President of the Future Korea Party
- In office 5 February 2020 – 19 March 2020
- Preceded by: Position established
- Succeeded by: Won Yoo-chul

Member of the National Assembly
- In office 30 May 2012 – 29 May 2020
- Preceded by: Woo Je-chang (Yongin Cheoin) Park Joon-sun (Yongin Giheung) Himself (Yongin Suji)
- Succeeded by: Jung Choun-sook
- Constituency: Yongin C (Gyeonggi)
- In office 30 May 2008 – 29 May 2012
- Preceded by: Woo Je-chang (Yongin A) Himself (Yongin B)
- Succeeded by: Lee Woo-hyun (Yongin A) Kim Min-ki (Yongin B) Himself (Yongin C)
- Constituency: Yongin Suji (Gyeonggi)
- In office 30 May 2004 – 29 May 2008
- Preceded by: Namgoong Seok (Yongin A)) Kim Yoon-shik (Yongin B)
- Succeeded by: Woo Je-chang (Yongin Cheoin) Park Joon-sun (Yongin Giheung) Himself (Yongin Suji)
- Constituency: Yongin B (Gyeonggi)

Secretary-General of the Liberty Korea Party
- In office 4 March 2019 – 17 June 2019
- Preceded by: Kim Yong-tae
- Succeeded by: Choo Kyung-ho (interim)

Chairman of the Korean Basketball League
- In office 1 September 2011 – 30 June 2014
- Preceded by: Chun Yook
- Succeeded by: Kim Young-ki

Personal details
- Born: 23 June 1959 (age 67) Seoul, South Korea
- Party: People Power
- Other party: Grand National Party (2004–2008;2008–2012) Independent (2008;2020) Saenuri Party (2012–2017) Liberty Korea Party (2017–2020) Future Korea Party (2020) United Future Party (2020)

## [Data block]

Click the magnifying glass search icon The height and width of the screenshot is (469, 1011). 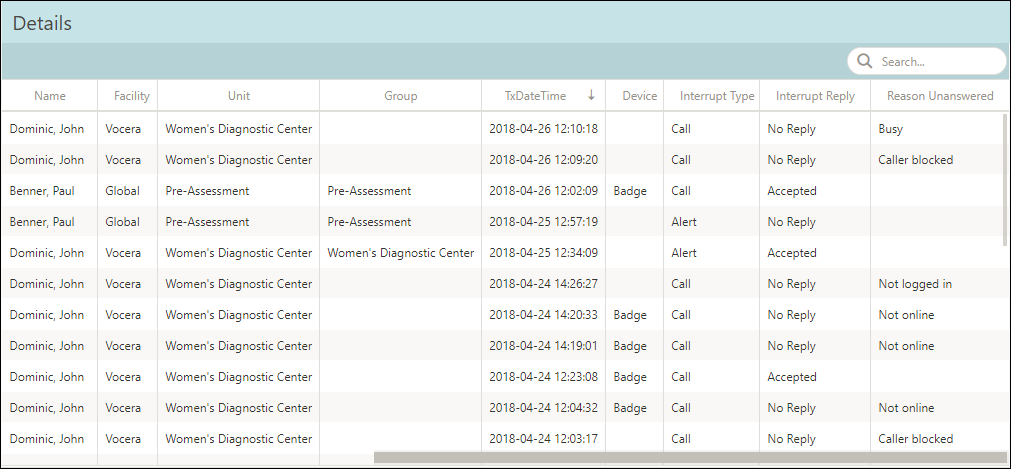coord(865,61)
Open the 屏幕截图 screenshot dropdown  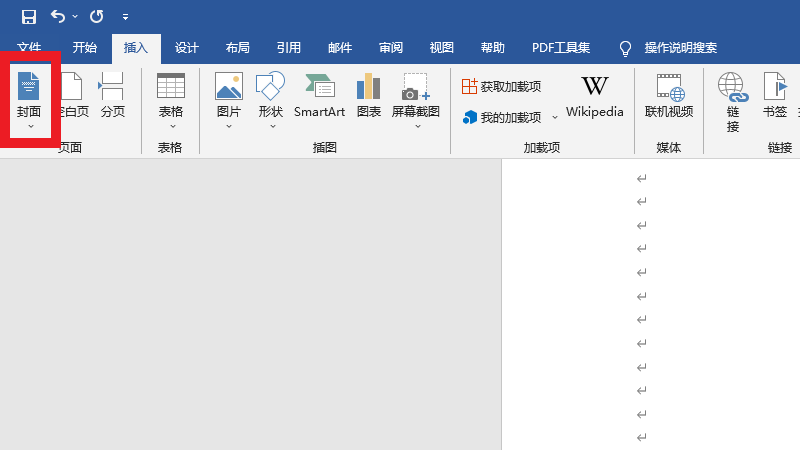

## [Task requirements]
Write the lines that would come next in the politician's career summary, beginning after its last entry on other parties. The data comes from a separate source.

## [Task response]
- Spouse: Ha Ji-hyun
- Children: Han Hui-seung Han Hui-min
- Alma mater: Sungkyunkwan University
- Occupation: Broadcaster, politician

= Han Sun-kyo =

South Korean politician (born 1959)

Han Sun-kyo (born 23 June 1959) is a South Korean former broadcaster and politician, who was the Member of National Assembly from 2004 to 2020. He was also the President of the Future Korea Party from February to March 2020. Prior to his political career, he worked as a newsreader of MBC from 1984 to 1995. He was also the Chairman of the Korean Basketball League from 2011 to 2014.

== Early life and education ==
Han Sun-kyo was born in Seoul in 1959 as a son of Han Woong-kyo (died in 2014). He graduated from Daeil High School in 1977; he is also a colleague to the former Mayor of Seoul Oh Se-hoon, and the former State Minister for Political Affairs of the Blue House Park Hyung-joon. He received a Bachelor of Physics from Sungkyunkwan University, as well as a master's degree in political science. He wrote a thesis named "The Conditions on the Rise of A Female Head of the State : Comparison Between the United Kingdom and South Korea" in 2006.

== Career ==
Han entered to MBC in 1984 and was selected as a newsreader, in which he served till 1995 when he quitted the company and became a freelancer. He joined a 50-day strike in 1992 held by MBC trade union to against the company's pro-Democratic Liberal Party stance. While at MBC, he also worked as a basketball stadium announcer.

Han was also the 1st emcee of Good Morning from 1996 to 2004 (as a co-emcee with Chung Euna since 1999) but retired as a broadcaster in 2004 to join politics.

In 2011, he was elected as the Chairman of the Korean Basketball League, defeating the incumbent Chun Yook. In fact, he announced his bid in 2008 but lost to Chun.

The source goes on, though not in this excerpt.